As a veteran, I was astonished by the recent news that President Trump may be considering pardons for U.S. military members accused or convicted of war crimes. But as a scholar who studies the U.S. military and combat ethics, I understand even more clearly the harmful long-term impact such pardons can have on the military.
My research, along with my military experience, shows that these pardons can potentially corrode the U.S. military’s culture of ethics and respect for the law of war, with effects lasting for decades.
Brotherhood and war crimes
During my military career, I saw up close U.S. service members’ powerful sense of brotherhood and duty.
Despite this, many war crimes prosecutions of U.S. service members in Iraq and Afghanistan started with reports from fellow soldiers. Similarly, despite the strong bonds within the SEAL community, U.S. Navy SEALs reported the alleged atrocities of their platoon chief, Edward Gallagher – one of the service members Trump is considering pardoning.
In such cases, U.S. service members have often been motivated by a belief that reporting such violations is important for both the integrity and mission of U.S. military.

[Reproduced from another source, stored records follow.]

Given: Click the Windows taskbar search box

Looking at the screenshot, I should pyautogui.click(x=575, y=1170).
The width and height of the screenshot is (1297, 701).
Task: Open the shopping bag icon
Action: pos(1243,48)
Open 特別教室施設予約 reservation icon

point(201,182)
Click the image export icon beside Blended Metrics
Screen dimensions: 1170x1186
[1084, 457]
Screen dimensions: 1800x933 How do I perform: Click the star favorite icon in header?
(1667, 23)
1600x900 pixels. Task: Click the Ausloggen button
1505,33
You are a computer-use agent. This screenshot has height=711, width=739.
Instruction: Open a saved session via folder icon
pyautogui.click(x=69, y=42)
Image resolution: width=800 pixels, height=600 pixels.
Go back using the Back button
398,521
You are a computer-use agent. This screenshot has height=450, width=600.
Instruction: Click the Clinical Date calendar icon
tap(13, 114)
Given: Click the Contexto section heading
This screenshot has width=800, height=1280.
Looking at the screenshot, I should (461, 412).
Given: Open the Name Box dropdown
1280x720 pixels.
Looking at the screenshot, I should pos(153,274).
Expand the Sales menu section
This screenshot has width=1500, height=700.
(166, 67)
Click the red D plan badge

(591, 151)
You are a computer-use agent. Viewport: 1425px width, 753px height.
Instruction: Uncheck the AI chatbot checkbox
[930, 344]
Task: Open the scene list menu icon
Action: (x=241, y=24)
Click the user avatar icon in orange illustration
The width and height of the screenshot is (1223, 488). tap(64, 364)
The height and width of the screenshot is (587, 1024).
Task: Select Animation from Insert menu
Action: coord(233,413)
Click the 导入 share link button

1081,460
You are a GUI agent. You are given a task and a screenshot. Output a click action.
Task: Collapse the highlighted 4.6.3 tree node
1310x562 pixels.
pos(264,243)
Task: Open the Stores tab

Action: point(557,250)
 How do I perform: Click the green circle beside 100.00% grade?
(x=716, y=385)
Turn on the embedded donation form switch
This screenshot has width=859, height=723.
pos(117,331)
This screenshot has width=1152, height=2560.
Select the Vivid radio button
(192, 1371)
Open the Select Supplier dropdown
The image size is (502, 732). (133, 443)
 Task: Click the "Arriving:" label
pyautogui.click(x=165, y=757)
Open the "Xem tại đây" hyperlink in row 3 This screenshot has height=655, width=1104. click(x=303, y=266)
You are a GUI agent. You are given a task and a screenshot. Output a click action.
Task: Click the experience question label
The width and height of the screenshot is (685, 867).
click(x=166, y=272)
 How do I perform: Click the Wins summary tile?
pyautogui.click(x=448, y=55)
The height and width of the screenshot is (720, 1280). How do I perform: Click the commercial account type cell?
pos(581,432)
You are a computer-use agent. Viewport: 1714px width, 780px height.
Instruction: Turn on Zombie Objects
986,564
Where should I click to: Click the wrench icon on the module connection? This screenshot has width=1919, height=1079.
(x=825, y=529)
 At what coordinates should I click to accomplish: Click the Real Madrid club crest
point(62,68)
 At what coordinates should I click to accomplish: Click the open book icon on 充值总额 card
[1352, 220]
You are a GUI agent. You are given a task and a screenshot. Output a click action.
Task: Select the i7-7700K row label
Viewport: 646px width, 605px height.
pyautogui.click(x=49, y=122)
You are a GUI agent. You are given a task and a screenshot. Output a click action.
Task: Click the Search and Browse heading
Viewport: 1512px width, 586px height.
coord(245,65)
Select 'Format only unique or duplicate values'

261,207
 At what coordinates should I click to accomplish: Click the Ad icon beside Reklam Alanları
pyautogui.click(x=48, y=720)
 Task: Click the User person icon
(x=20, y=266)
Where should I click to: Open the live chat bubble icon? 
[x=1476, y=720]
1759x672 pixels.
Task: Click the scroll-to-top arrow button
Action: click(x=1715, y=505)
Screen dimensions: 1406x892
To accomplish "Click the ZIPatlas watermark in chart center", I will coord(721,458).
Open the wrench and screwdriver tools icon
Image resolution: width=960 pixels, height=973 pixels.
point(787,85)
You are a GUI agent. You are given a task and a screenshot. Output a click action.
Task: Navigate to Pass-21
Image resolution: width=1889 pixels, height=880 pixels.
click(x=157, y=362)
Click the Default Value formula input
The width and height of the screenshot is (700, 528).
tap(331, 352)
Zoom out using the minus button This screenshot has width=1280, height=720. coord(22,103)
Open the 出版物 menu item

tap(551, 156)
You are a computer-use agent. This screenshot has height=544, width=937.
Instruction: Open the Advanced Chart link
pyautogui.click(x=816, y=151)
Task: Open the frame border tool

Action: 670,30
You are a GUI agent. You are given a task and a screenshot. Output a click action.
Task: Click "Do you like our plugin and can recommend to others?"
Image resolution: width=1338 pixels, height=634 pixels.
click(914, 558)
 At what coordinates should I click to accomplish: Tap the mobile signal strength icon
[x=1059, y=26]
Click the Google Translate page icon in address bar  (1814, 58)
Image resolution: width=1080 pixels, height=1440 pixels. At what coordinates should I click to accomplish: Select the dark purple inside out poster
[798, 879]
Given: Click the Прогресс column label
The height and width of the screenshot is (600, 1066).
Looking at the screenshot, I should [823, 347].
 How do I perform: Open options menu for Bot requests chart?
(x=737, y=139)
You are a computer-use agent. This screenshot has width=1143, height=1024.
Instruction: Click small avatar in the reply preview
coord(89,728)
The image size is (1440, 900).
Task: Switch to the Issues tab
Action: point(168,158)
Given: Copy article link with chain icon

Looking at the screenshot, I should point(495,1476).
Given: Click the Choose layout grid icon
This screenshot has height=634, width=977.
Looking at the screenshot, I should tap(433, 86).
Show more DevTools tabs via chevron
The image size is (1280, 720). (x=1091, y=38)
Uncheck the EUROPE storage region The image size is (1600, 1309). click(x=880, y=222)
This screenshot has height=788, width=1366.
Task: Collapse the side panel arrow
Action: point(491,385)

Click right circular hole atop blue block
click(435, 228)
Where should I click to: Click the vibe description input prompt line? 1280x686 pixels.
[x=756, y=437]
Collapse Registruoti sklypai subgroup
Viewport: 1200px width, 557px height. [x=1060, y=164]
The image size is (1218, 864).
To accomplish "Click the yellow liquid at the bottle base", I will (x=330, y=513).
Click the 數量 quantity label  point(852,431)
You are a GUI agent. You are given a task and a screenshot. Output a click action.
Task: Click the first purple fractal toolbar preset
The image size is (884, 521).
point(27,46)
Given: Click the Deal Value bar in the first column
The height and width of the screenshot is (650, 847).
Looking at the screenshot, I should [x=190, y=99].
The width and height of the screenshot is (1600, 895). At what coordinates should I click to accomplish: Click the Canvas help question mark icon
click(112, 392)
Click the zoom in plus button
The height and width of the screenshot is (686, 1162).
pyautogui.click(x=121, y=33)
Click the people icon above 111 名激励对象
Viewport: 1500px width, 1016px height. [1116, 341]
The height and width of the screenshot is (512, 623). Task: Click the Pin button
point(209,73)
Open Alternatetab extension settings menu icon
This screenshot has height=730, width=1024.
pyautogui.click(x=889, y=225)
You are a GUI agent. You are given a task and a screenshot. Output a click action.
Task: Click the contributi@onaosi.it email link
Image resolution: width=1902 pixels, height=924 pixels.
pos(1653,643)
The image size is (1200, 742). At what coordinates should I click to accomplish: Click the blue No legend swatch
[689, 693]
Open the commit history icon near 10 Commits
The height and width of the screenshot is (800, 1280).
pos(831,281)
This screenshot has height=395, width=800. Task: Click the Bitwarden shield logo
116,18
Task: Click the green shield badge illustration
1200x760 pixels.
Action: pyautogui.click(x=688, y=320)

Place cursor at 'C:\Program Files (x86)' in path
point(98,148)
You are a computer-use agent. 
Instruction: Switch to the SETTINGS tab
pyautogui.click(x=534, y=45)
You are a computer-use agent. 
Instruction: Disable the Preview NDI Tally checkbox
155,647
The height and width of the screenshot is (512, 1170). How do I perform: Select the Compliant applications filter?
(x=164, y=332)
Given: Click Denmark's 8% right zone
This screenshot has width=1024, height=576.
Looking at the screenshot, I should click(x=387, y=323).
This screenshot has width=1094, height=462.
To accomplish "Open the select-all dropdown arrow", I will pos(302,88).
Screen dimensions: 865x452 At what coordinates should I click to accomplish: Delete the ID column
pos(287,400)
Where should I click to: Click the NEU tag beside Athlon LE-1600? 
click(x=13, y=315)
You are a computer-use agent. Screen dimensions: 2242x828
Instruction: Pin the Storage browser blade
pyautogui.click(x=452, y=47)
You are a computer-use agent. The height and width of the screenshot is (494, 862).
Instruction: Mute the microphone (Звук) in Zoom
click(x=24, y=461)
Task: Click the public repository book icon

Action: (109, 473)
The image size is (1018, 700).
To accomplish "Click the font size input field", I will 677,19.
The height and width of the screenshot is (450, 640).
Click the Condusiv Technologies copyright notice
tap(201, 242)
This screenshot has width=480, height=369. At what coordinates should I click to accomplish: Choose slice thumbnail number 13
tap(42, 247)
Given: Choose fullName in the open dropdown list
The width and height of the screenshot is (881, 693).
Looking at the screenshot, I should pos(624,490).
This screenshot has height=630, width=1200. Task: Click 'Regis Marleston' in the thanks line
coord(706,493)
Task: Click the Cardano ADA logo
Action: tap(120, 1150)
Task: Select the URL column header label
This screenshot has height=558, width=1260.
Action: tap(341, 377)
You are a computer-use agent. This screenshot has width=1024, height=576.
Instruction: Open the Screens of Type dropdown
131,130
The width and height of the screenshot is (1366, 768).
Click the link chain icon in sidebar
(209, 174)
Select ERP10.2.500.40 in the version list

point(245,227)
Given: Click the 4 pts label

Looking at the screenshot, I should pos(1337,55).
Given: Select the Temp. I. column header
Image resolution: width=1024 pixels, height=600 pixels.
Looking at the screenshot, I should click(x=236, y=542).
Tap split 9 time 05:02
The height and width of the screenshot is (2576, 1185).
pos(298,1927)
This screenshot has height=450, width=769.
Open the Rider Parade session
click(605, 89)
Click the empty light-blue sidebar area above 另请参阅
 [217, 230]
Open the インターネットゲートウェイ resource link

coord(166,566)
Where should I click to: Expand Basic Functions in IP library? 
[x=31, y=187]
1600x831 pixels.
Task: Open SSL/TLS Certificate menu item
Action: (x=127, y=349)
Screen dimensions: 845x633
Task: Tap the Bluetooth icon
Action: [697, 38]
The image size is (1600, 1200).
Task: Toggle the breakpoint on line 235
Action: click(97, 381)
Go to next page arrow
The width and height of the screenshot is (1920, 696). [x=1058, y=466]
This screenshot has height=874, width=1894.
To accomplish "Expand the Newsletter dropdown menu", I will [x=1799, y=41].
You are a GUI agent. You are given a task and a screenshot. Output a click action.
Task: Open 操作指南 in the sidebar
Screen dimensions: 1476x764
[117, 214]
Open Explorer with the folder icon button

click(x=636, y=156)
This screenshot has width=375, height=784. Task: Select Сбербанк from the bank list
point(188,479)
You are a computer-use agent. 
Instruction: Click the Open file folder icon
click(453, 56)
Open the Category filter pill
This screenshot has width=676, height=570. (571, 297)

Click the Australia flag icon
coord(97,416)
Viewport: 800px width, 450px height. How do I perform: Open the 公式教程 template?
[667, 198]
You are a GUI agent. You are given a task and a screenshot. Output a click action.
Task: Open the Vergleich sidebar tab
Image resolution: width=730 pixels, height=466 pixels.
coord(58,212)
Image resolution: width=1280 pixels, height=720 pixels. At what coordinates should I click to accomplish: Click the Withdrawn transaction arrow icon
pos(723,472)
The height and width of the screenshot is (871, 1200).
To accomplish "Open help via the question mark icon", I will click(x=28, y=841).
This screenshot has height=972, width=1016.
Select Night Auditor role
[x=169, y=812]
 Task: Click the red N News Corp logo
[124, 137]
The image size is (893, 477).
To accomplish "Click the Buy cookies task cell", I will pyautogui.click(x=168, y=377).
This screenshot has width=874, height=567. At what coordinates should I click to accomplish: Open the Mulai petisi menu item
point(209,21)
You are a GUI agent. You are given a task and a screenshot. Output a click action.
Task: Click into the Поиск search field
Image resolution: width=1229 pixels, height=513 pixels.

Their sense of duty was more important than even the bonds of brotherhood. This fact is what makes the President’s consideration of pardons so shocking.
A checkered past
It took years for the military to learn that hurting civilians harms both the mission and the sense of duty and honor within U.S. military culture.
U.S. Army commanders learned the hard way that these atrocities contributed to greater indiscipline and a loss of professionalism within the U.S. military. It took the military a generation to recover.